Scientists in the U.S. and Japan have converted human skin cells into stem cells like the ones found in embryos, a breakthrough that could yield regenerative therapies without igniting the ethical debates that have embroiled the field for nearly a decade.
Yesterday's announcements raise the possibility that cells taken from sick patients could be reprogrammed and used to repair tissues damaged by heart disease, diabetes and other illnesses.
The technique, achieved earlier this year in mice, holds two potential advantages. Because cells would originate with a patient's own body, they wouldn't be likely to trigger rejection once they are transplanted back.
But scientists said they were just as enthusiastic that the method, if it clears technical hurdles ahead, could sidestep moral objections over techniques involving cloning, the use of donated eggs or the destruction of human embryos.
Such objections caused President Bush to restrict federal funding for embryonic stem cell research in 2001.
Religious conservatives have voiced objections since the field burgeoned in 1998.
"This does not eliminate that controversy, but I believe that it's the beginning of the end of the controversy," said Dr. James Thomson of the University of Wisconsin, one of two centers publishing results this week.
Richard Doerflinger, deputy director of anti-abortion activities for the U.S. Conference of Catholic Bishops, called the work "a very significant breakthrough in finding morally unproblematic alternatives to cloning."
"I think this is something that would be readily acceptable to Catholics," Doerflinger, a longtime opponent of embryonic stem cell research, told the Associated Press.
Separate teams in the two countries achieved similar results using the same technique. The Wisconsin scientists reprogrammed cells taken from an infant's foreskin, publishing their findings in the journal Science. The Japanese researchers, publishing in Cell, used skin cells from the face of a 36-year-old woman.

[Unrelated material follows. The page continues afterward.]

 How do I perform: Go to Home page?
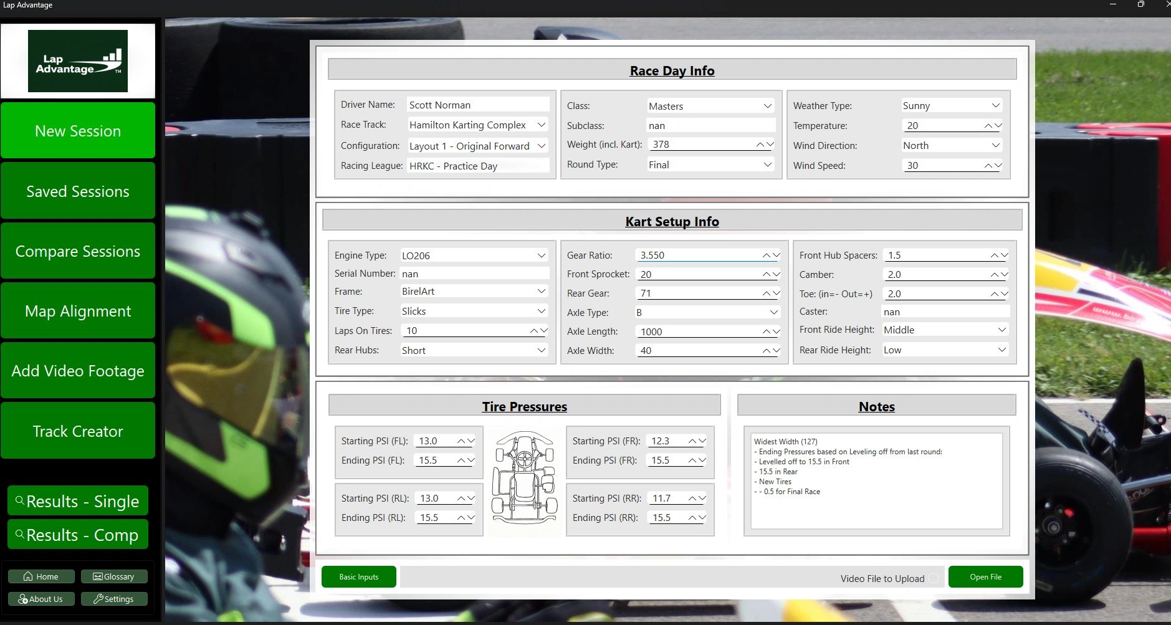pos(41,576)
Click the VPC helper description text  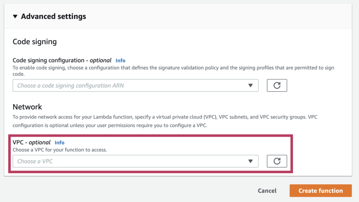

Thomson said he doubts that embryonic stem cell researchers would abandon their work for "direct reprogramming," the phrase applied to the new technology.
In fact, he said, it could be another year or so before scientists confirm that the reprogrammed cells are identical to embryonic stem cells -- which are prized because they can turn into every cell type in the human body. This property is called pluripotency.
Days-old embryos, called blastocysts, develop a pocket of stem cells that later develop into bone, heart, muscle, hair and everything else in the body.
In the recent studies, scientists reset the clock on development, turning mature cells back into stem cells much like those in embryos.
Scientists widely hailed the papers as important discoveries that could change the face of stem cell research.
"It furthers the notion that you can take a cell that isn't pluripotent and turn it into one that is," said Michael Shamblott, a stem cell researcher at the Johns Hopkins School of Medicine.
"It opens up the doors to people like myself wanting to make cell therapies."
Shamblott has been researching ways to harness stem cells to conquer diabetes, a disease caused by the destruction of pancreatic "islet" cells.
"The biggest drag on embryonic stem cell research in the past is that you could make an islet, but if you put it into a patient, he's going to reject it," Shamblott said.
The researchers used a retrovirus to deliver four genes that were known to transform an ordinary adult cell into a stem cell. It was the same technique used earlier to convert mouse skin cells into stem cells.
But scientists said a major hurdle will be ensuring that direct reprogramming doesn't trigger cancer -- a concern anytime a cell's DNA is altered. Most cancers are caused by the inappropriate activation of genes, said Hopkins' Shamblott.
Retroviruses are also known to produce tumors, which come about when cells divide without letup.
"This is an exciting advance, and it's likely to be very valuable," said Douglas A. Melton, co-director of the Harvard Stem Cell Institute, in a statement. But "we have to remember this is still using retroviruses, which are a real limitation."
"We have to get rid of the viruses," said Konrad Hochedlinger, another Harvard stem cell researcher who published the results of similar work with mouse cells last summer.
"They could activate oncogenes or be turned on inappropriately in mature cells and cause cancer." Oncogenes are cancer-causing genes.
Biologist Kevin Eggan, scientific director of the New York Stem Cell Foundation, called the advance "tremendously exciting." But he said "it remains to be determined whether reprogramming can be achieved without using cancer-causing genes."
Speaking at a news briefing yesterday, Thomson said that direct reprogramming might provide a rejection-free source of stem cells that is also free of moral debate. But he said it doesn't solve the problem of turning those cells into safe and effective therapies.
"The hard thing is understanding the disease you're trying to cure and putting those cells in the body in a way that actually corrects the disease and allows [the right] genes to flourish," Thomson said.